▶ ASSIGNMENT: Copy nothing but the lines running from the one containing "How do I perform: Select" through the end of the listing below. Drop the pictures.

PROVIDED ENTRIES section start

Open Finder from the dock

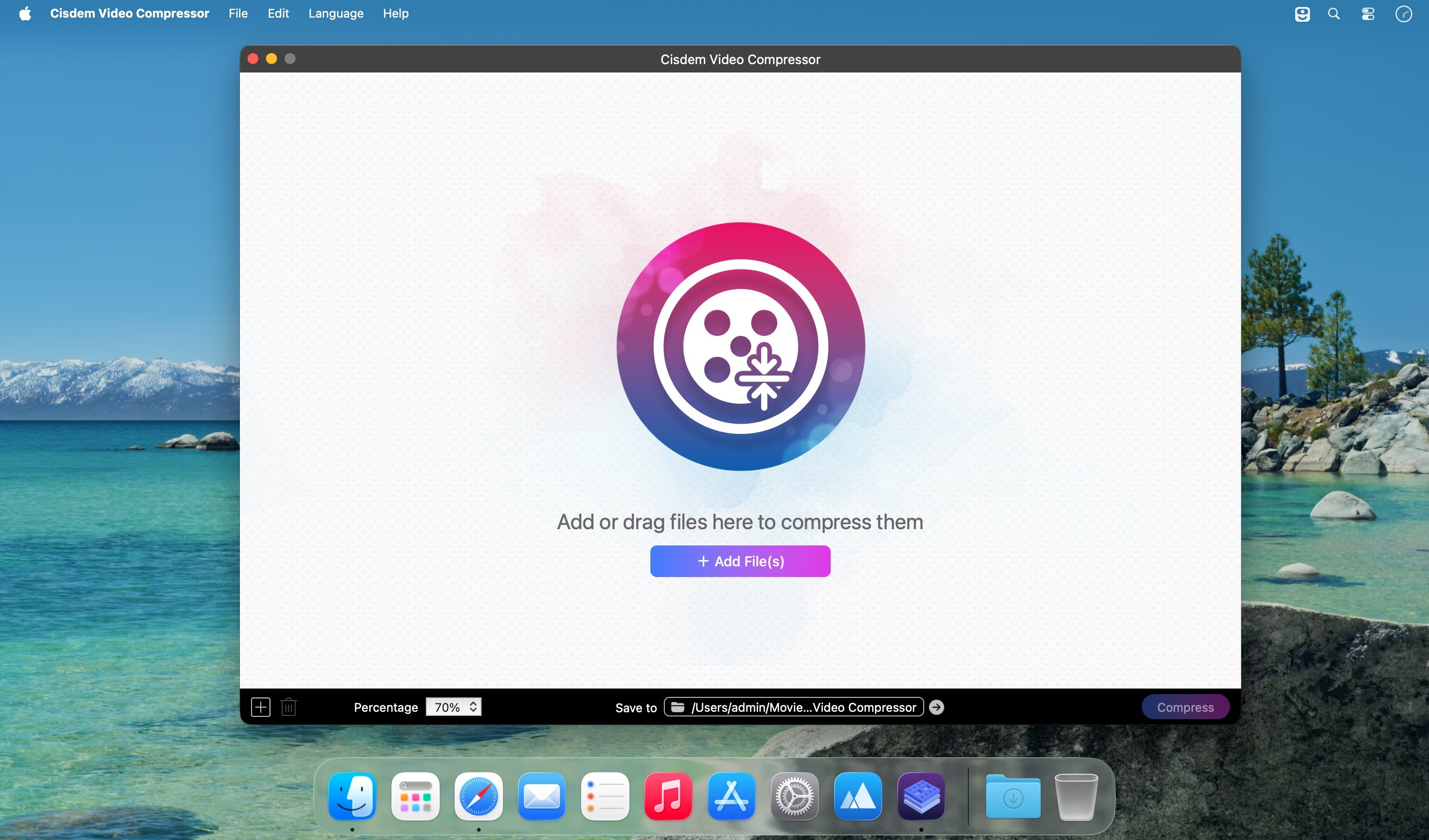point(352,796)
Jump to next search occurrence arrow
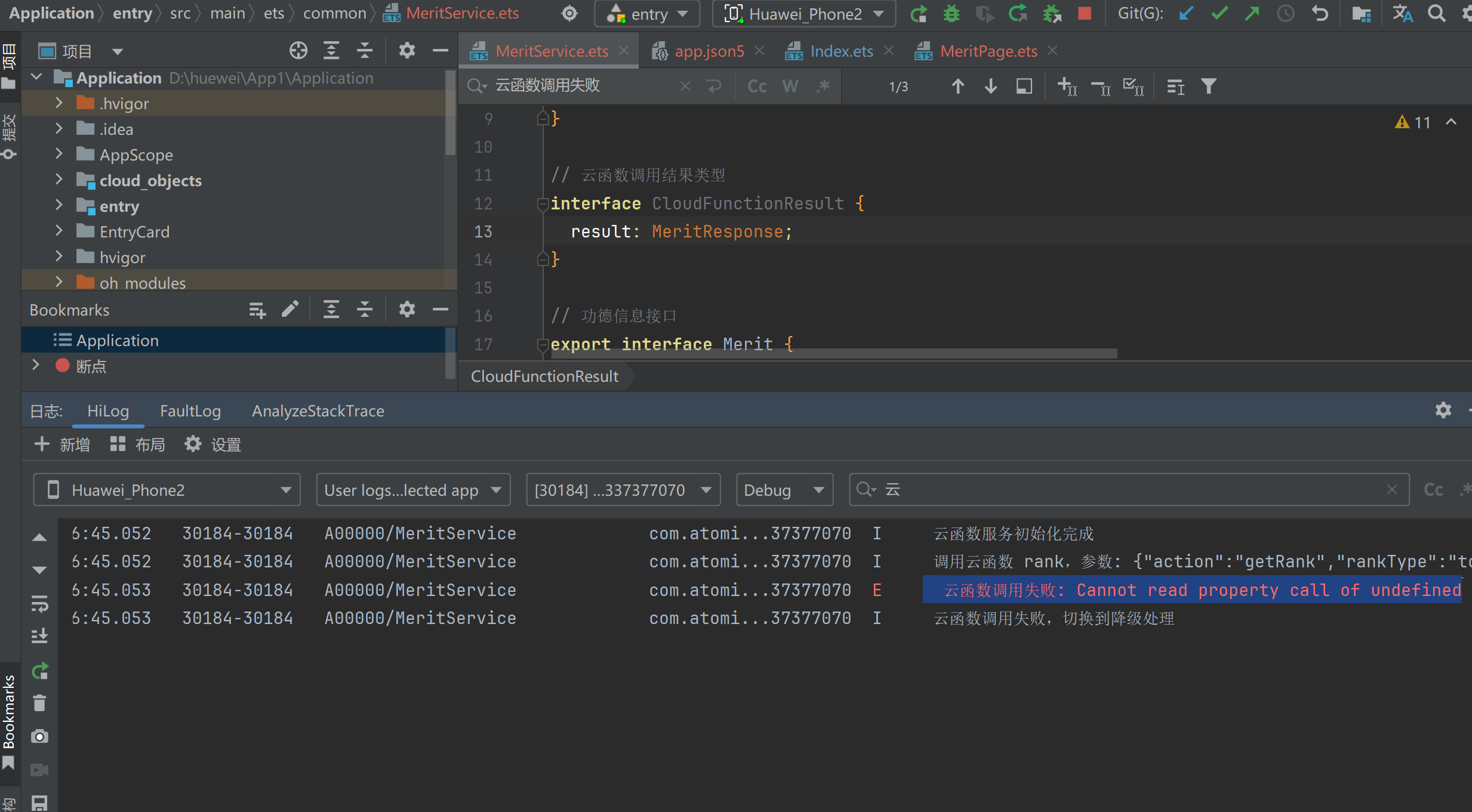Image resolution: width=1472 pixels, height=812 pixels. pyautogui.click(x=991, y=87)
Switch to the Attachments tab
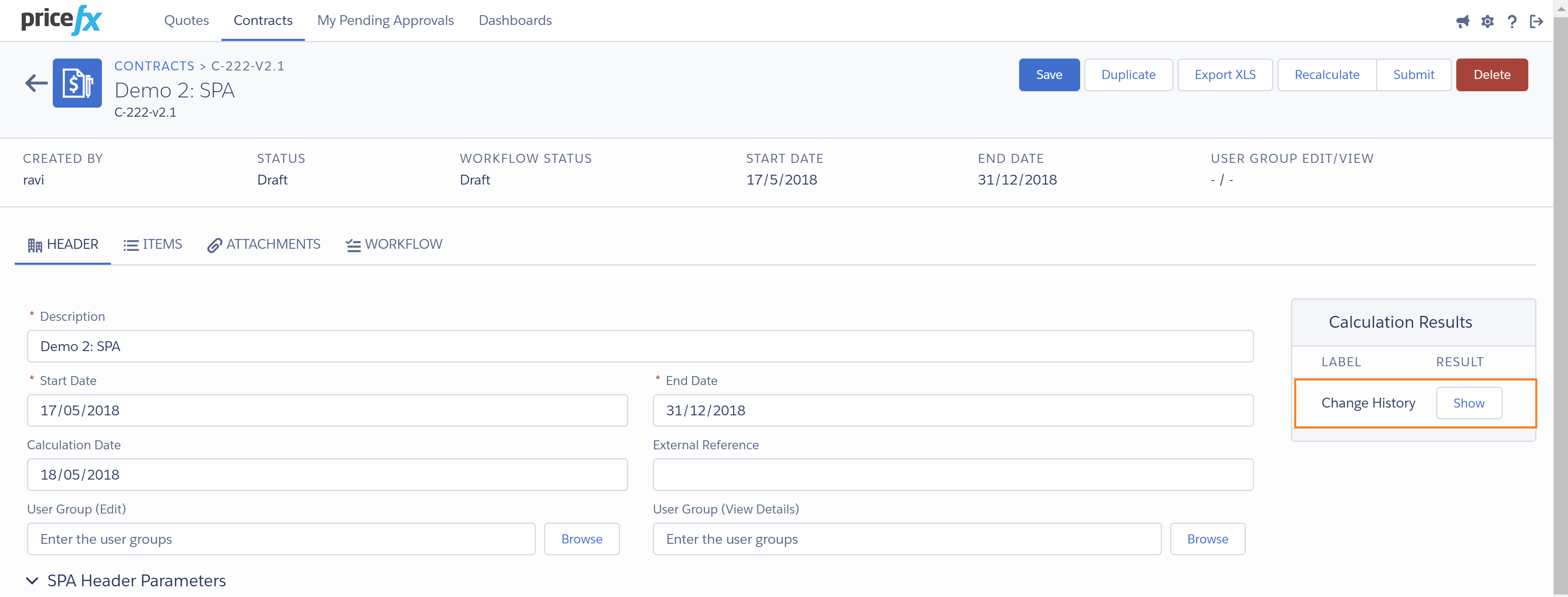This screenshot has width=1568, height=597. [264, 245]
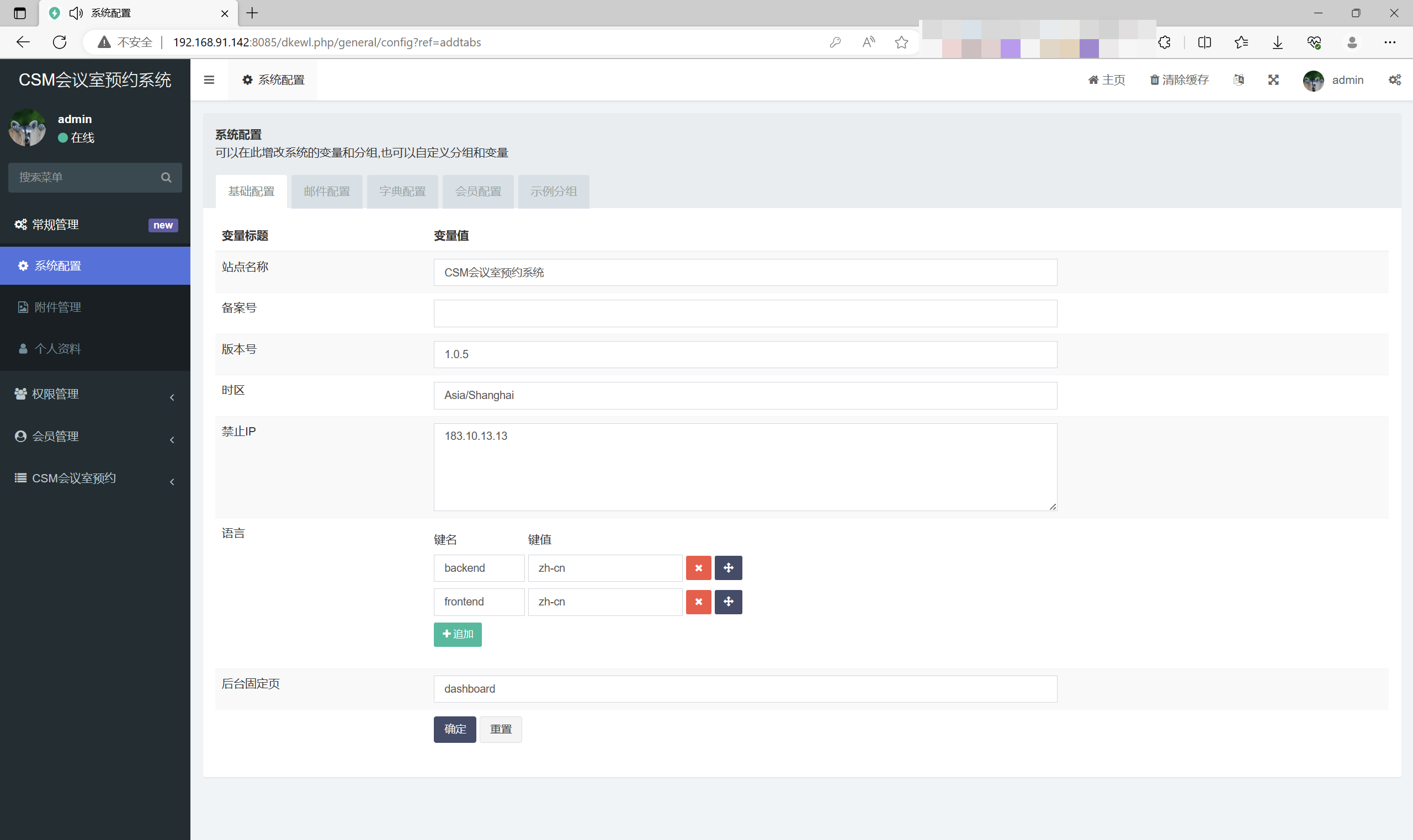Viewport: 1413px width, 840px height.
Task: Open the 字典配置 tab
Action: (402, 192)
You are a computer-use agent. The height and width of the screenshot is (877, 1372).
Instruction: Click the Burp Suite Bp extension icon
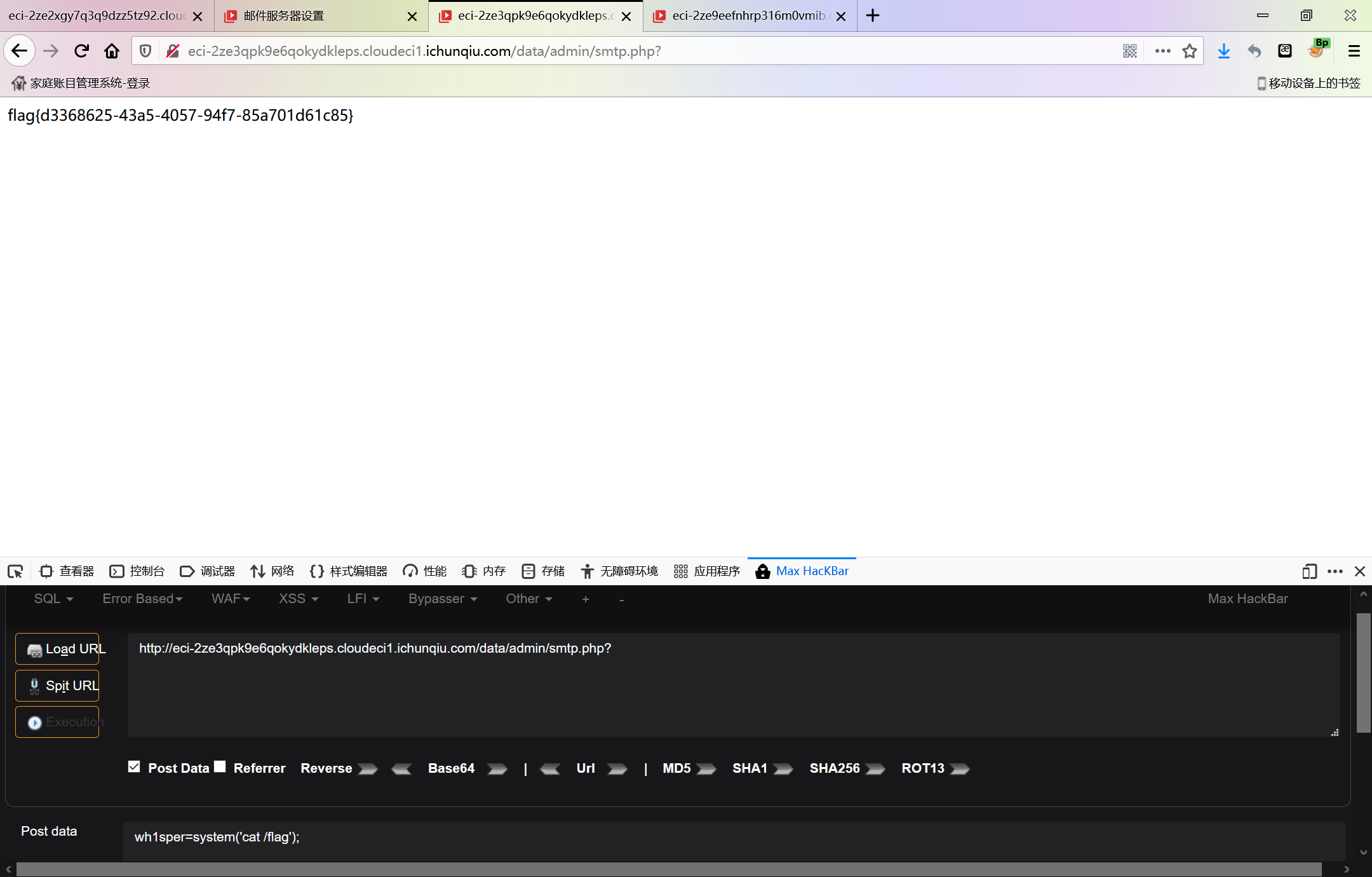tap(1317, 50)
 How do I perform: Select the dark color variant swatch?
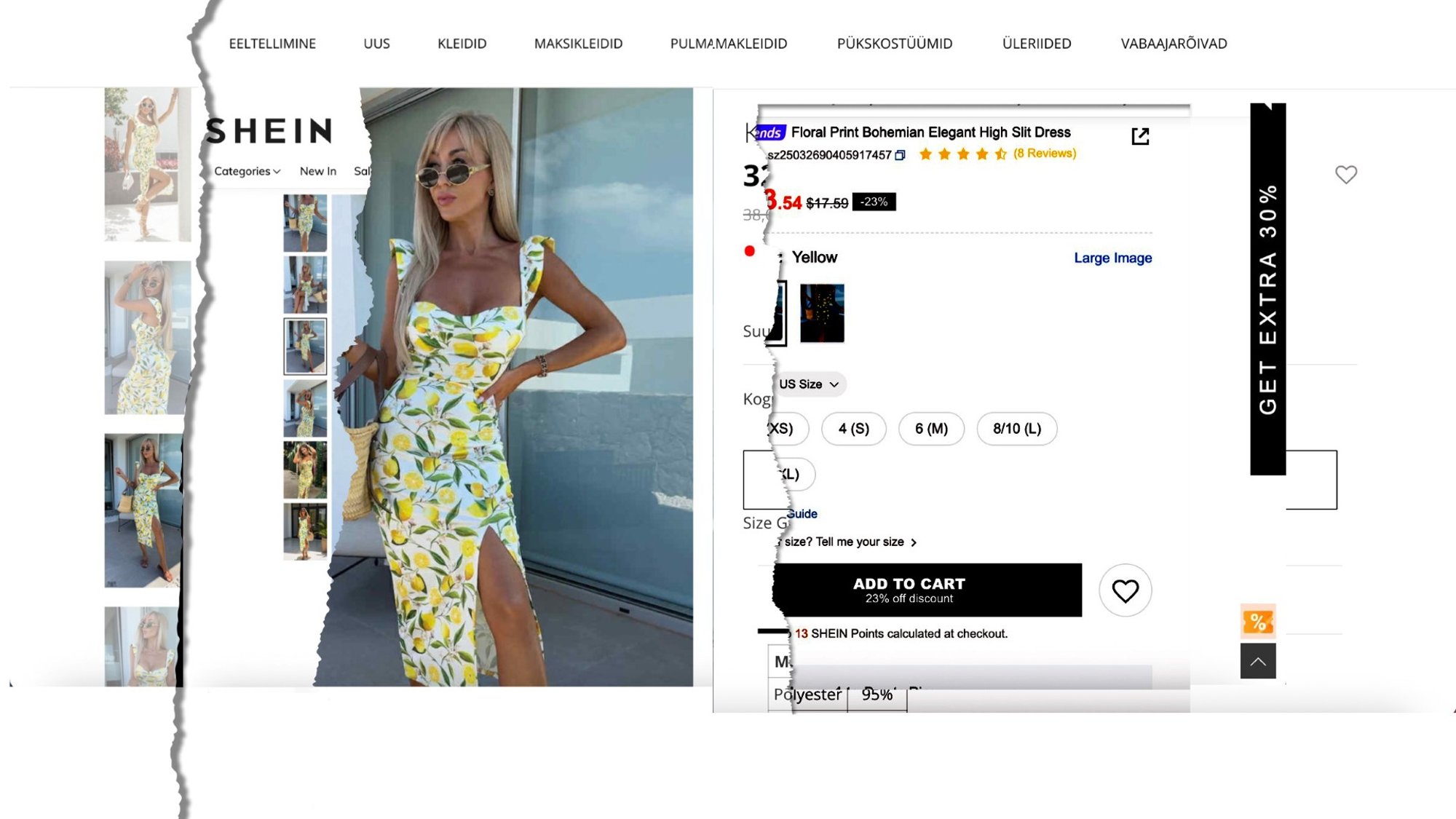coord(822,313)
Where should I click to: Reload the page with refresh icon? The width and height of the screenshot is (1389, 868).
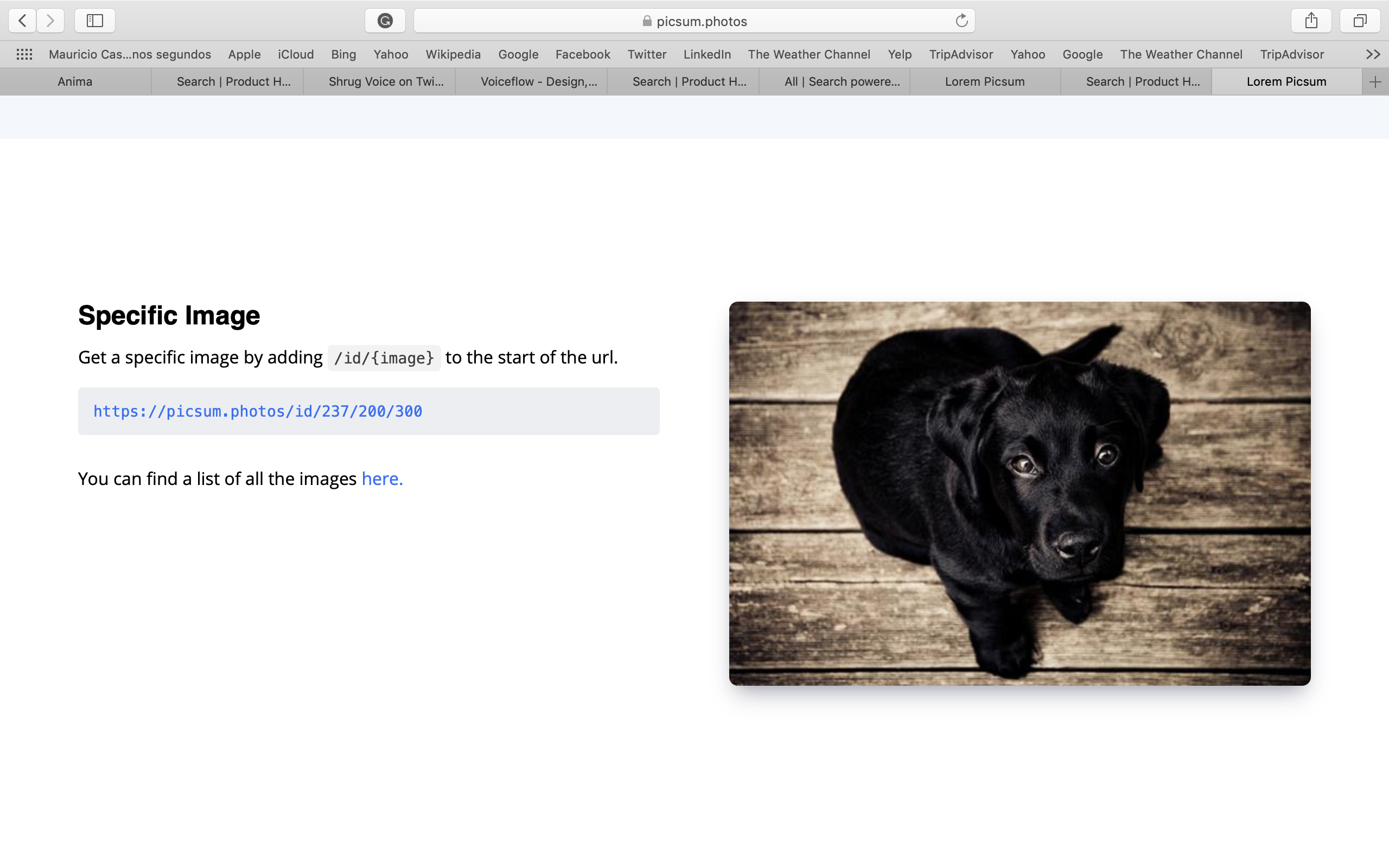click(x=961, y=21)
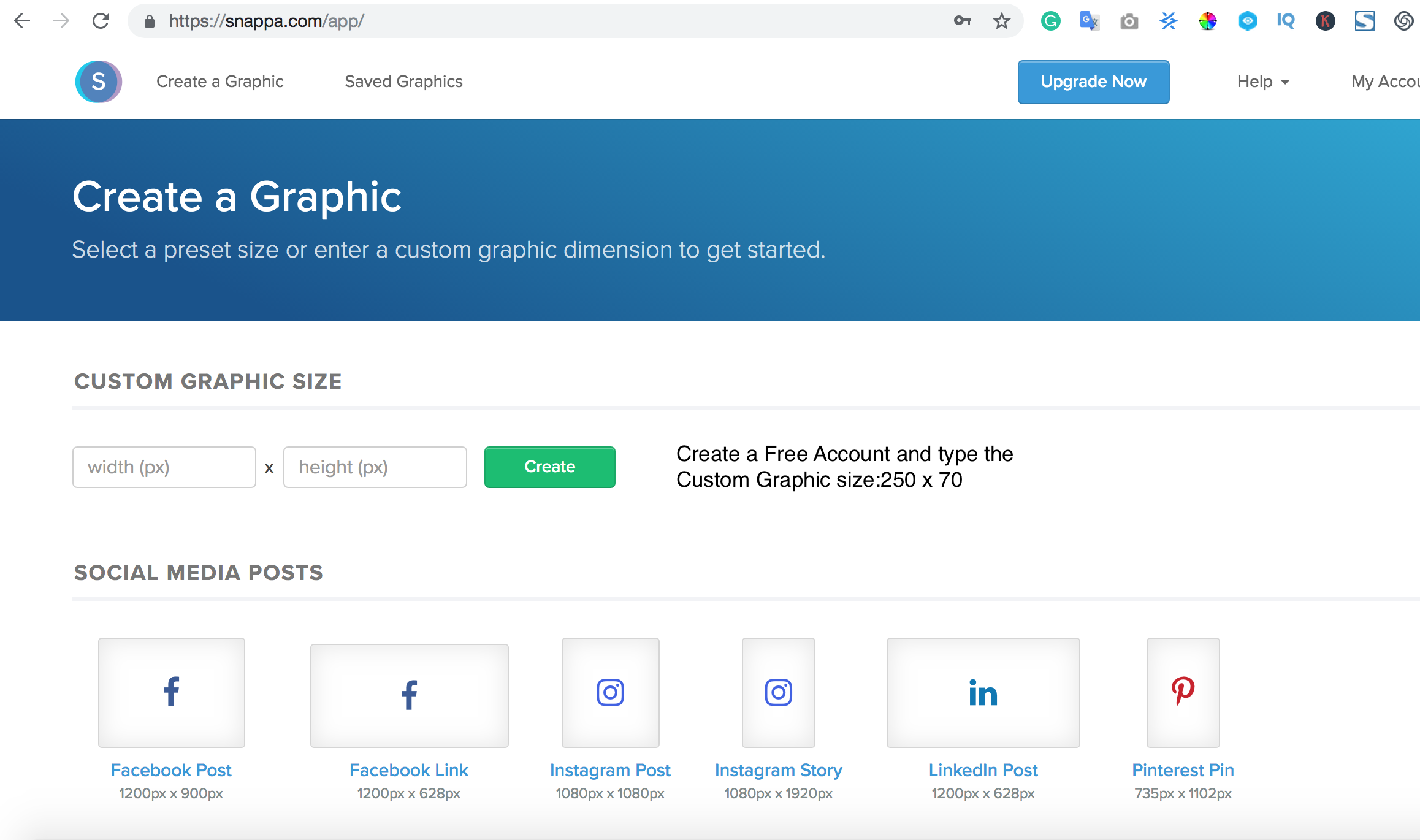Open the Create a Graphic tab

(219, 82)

PROVIDED ENTRIES section end

▶ YOUR SOLUTION:
 How do I perform: Select the dark color variant swatch?
coord(822,313)
Where should I click to: Reload the page with refresh icon? The width and height of the screenshot is (1389, 868).
click(x=961, y=21)
Open the Create a Graphic tab

(219, 82)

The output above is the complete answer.